Taman Montazah
Pagi hari Minggu, 19 Januari 2025, cuaca Kairo sangat
dingin. Suhu di kisaran 12 derajat. Nyaris sama dengan hari kemarin.
Suhu di Mesir memang berbeda jauh dengan Indonesia.
Sekian waktu kita merasakan suhu panas di Indonesia. Tidak hanya panas, tetapi
sangat panas. Hujan juga tidak segera turun.
Belakangan hujan turun. Namun ternyata tidak juga
mengembalikan suhu. Pada saat tidak hujan, panas kembali kita rasakan.
Kita—tepatnya saya—ini memang repot. Udara panas, mengeluh.
Dingin, mengeluh. Kondisi sering dikeluhkan dibandingkan disyukuri.
Bersyukur itu pada wilayah idealitas. Wilayah yang begitu
gampangnya kita perbincangkan. Namun realitas tak selalu semacam itu.
Bersyukur, meskipun tidak mudah, harus selalu hadir dalam kesadaran. Harus
selalu dilakukan upaya bersyukur.
Sarapan pagi di hotel terasa nikmat. Selain nasi, sayur,
dan lauk, ada juga kudapan. Ada banyak pilihan. Saya memilih roti sisir dan
ketela rebus.
Memang di negeri orang itu rasa makanan tidak sama dengan
negara kita. Ini harus juga dipahami. Ketela rebus, misalnya, di Indonesia
merupakan makanan idola saya. Rasanya enak dan natural.
Di Mesir beda. Awalnya saya berharap seperti Indonesia.
Namun kembali saya sadar bahwa ini Mesir.
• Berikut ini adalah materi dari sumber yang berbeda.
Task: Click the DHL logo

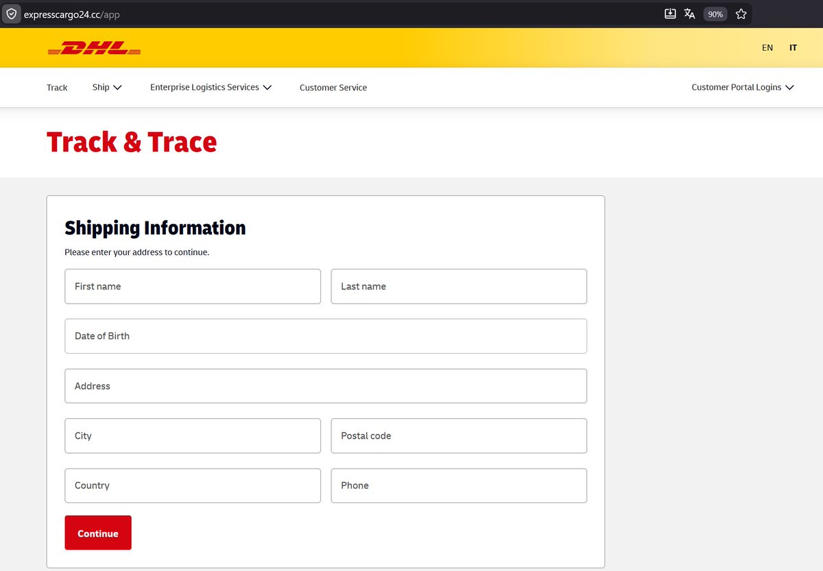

Tetap harus bersyukur menemukan
makanan yang mirip dengan makanan Indonesia.
Usai sarapan kami bergerak menuju Alexandria. Ini kota penting dalam sejarah Mesir. Kota ini pernah menjadi ibu kota Mesir.
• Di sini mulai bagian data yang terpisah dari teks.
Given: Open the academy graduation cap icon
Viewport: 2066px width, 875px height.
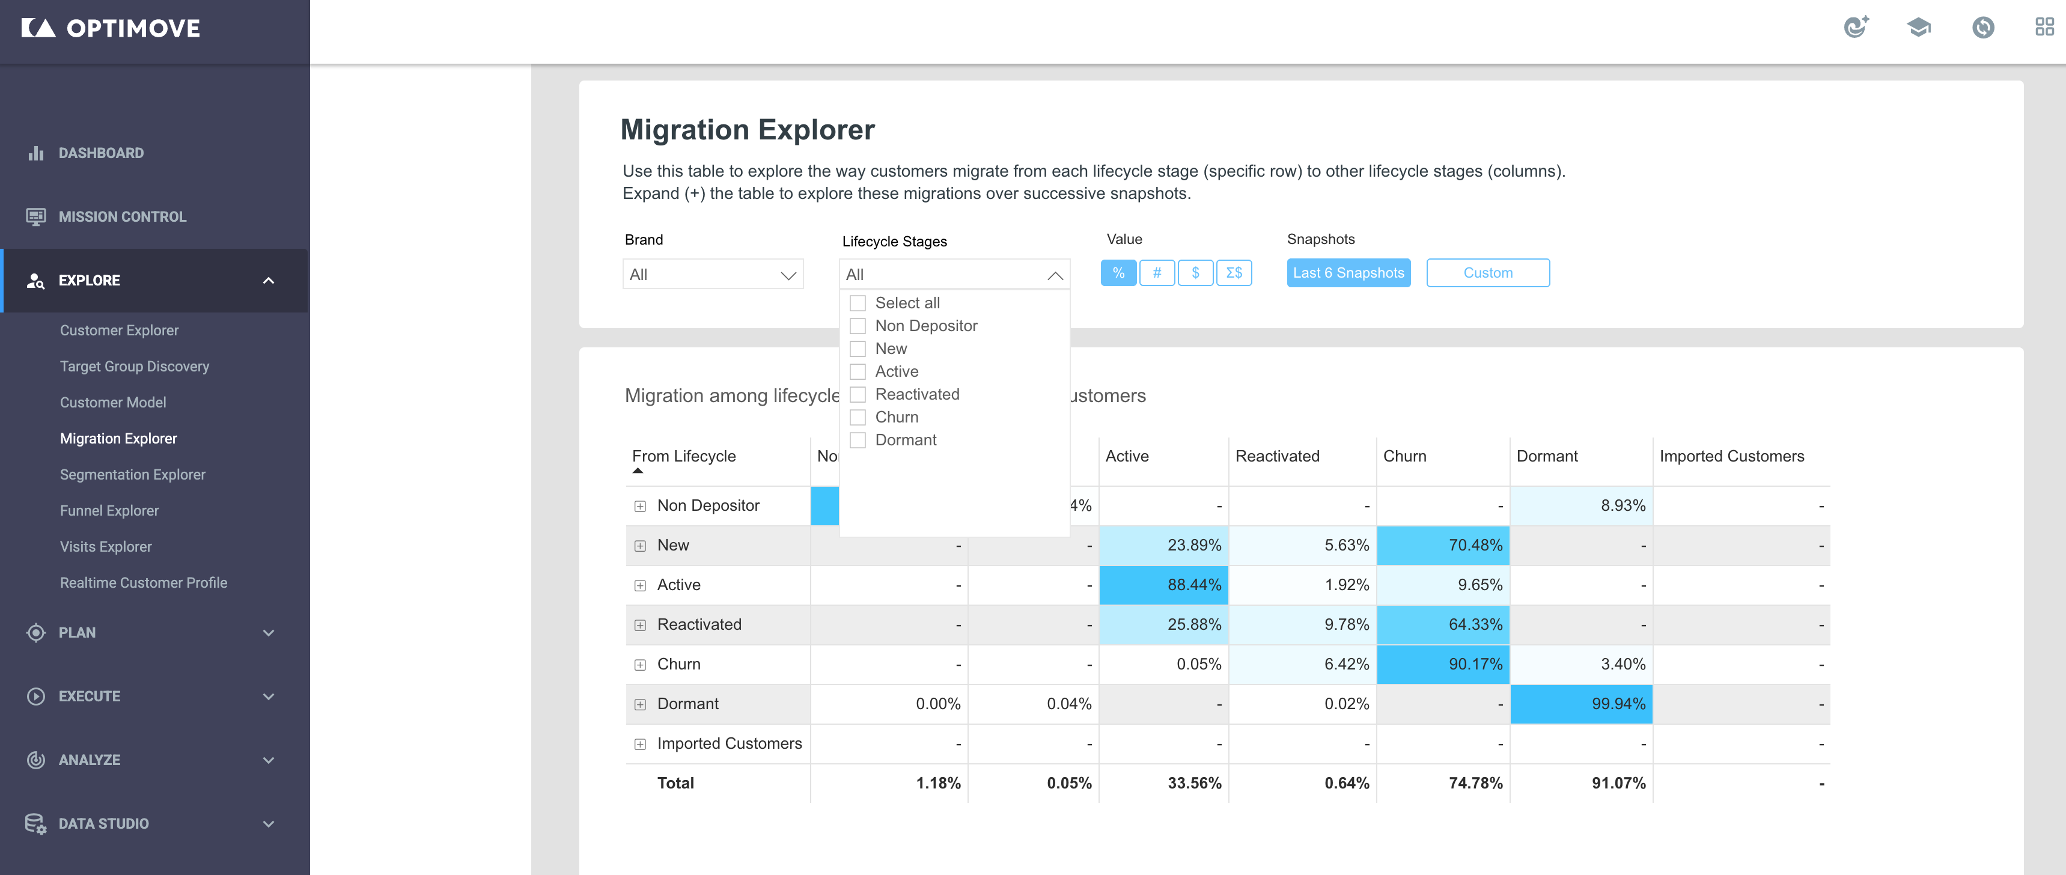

Alexandria pernah eksis selama beberapa abad. Nur Al Din Hassan, pemandu kami, menjelaskan bahwa Alexandria menjadi kota penting mulai 300 SM sampai dengan 700 M. Jadi selama sekitar satu abad.
Mengejar bayangan
Tetiba pikiran saya melayang ke tanah air. Di tahun
Ketika Alexandria eksis, Indonesia masih belum menunjukkan sesuatu yang
signifikan. Kerajaan besar, misalnya, jauh setelah masehi. Mesir, dalam konteks
ini, adalah negara dengan peradaban yang telah berusia tua, bahkan sangat tua.
Bukti tuanya peradaban di Mesir—antara lain—dengan adanya
museum. Di Indonesia museum itu barang langka. Tidak semua tempat ada.
Mesir berbeda. Di negeri ini museum jumlahnya ratusan. Banyaknya
museum merupakan penanda bahwa peradaban di Mesir itu sudah berusia sangat
lama. Beda dengan Indonesia yang usia peradabannya relatif lebih muda.
Pukul 10.40 kami sampai Alexandria. Kami menempuh
perjalanan menuju Taman Montazah yang lokasinya di bibir pantai. Ini
mengingatkan dengan jalanan di Tuban, Jawa Timur.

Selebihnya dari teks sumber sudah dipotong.